US Building a Wall along Its Australian Border?

Dmitri Prieto

Cuban school children. Photo: Caridad

A curious Cuban documentary is being passed around from hand to hand on USB memory sticks.  Made by young people here, it consists of short interviews of people ranging from adolescents to middle-agers, a variety of people, with most of the film related to Cuban education.

What’s especially engrossing are some of the “instructors” or crash-course teachers, meaning kids around 16 to 20 years old who’ve been fast tracked to serve as teachers in the general educational system (elementary and secondary schools), precisely where most Cuban youth are studying today.

There is a tremendous need for teachers, but little interest in for the difficult yet underpaid work.

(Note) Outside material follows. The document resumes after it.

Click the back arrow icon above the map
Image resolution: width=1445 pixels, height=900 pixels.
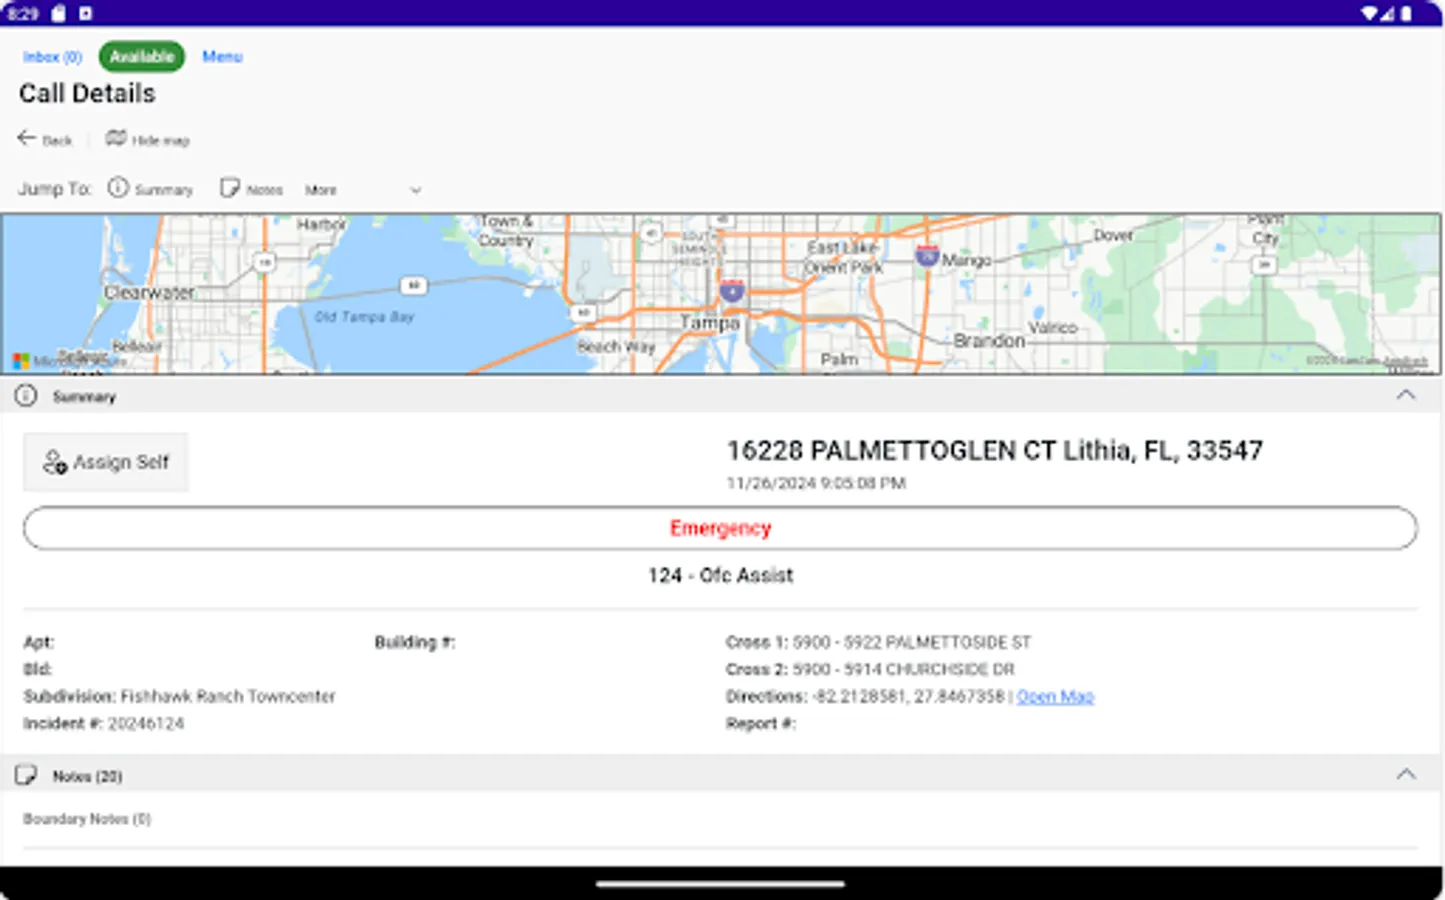coord(27,137)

This was why in the framework of a number of social programs collectively dubbed the “Battle of Ideas,” an approach was taken to train young teachers and to give them certain social advantages.  In return, they were asked to commit to being assigned to teaching for a number of years as their post-graduation social service obligation.

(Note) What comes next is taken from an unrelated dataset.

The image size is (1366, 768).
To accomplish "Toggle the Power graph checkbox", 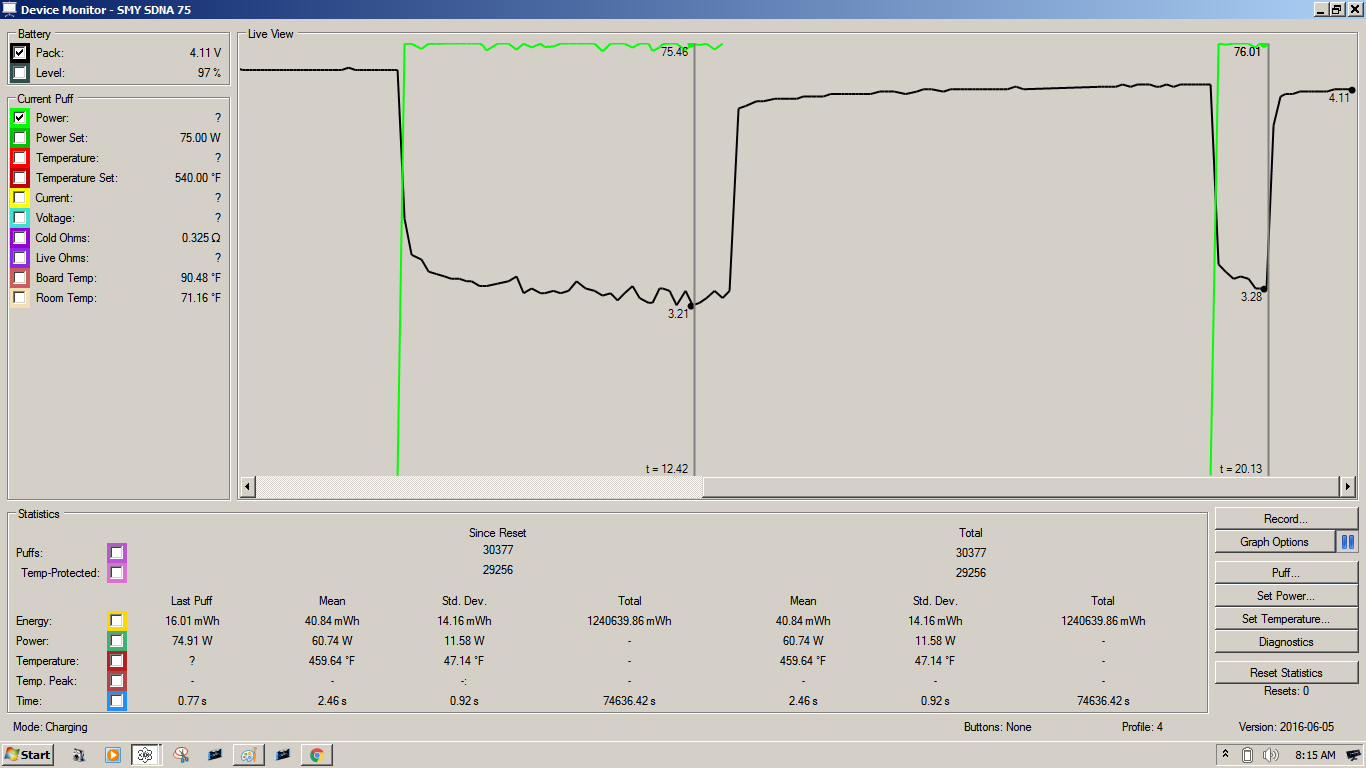I will click(20, 118).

In Cuba there has been constant criticism (sometimes public, though more often concealed) concerning the quality of education provided by these fast track educators.  It’s said, for example, that kids who are almost the same age as those they’re educating cannot be good educators because they cannot win the respect of their students.  Other critiques point to the poor preparation of those “profs.”  The documentary serves to bolster such criticisms.

What happens in the film is that interviewers make up a group of questions that are elementary if not downright dumb.  For example: “How many world wars have we had?”  Who wrote who Homer’s Iliad?”  “Why are Hiroshima and Nagasaki famous?”  People then try to answer them.

In one scene a bicycle-taxi driver responds quickly to the last one, mentioning the US atomic bombings.  Likewise, an older woman quickly passes the test concerning the world wars.

But the most surprising cases —some in which elementary education instructors stand out— are those where the interviewees are totally incapable of making any coherent response.  A primary school teacher doesn’t know where the Cuban anti-colonial hero Antonio Maceo was born, and another confuses the world wars in a big way by asserting that they were fought by the people of Cuba against the Spanish mother country.

The climax of the video takes place when an adult woman who is full of anti-imperialist solidarity and fervor expresses her deep repudiation of the construction by the USA of a wall “on its border with Australia”; her response came after the interviewer asked for her opinion concerning such a dramatic fact.  “The Yankees have always wanted to control us Latin Americans, but they’ll never succeed at it, and not this time either with that disgraceful wall,” she explodes. (I can’t guarantee the complete accuracy of this, but that was indeed the sense of her response.)

Perhaps there are other countries where the historical-geographical knowledge of their citizens is pathetic.  Maybe most Cubans know that Homer’s Iliad was written by…Homer (though Jose Marti also crafted an essay for children that he titled “The Iliad, of Homer,” which is why the answer “Marti” would have also been correct).

Perhaps elementary school education in Cuba is in fact something wonderful, as has been repeated so many times, and that the cases appearing in the documentary are atypical.  But when viewing this short documentary —which concludes with a fragment of Fidel Castro’s historic victory speech delivered in 1961 when the flag of the “First Territory Free of Illiteracy in the Americas” was hoisted over the Cuban capital’s Revolution Square— I didn’t know whether to laugh, cry or scream with rage.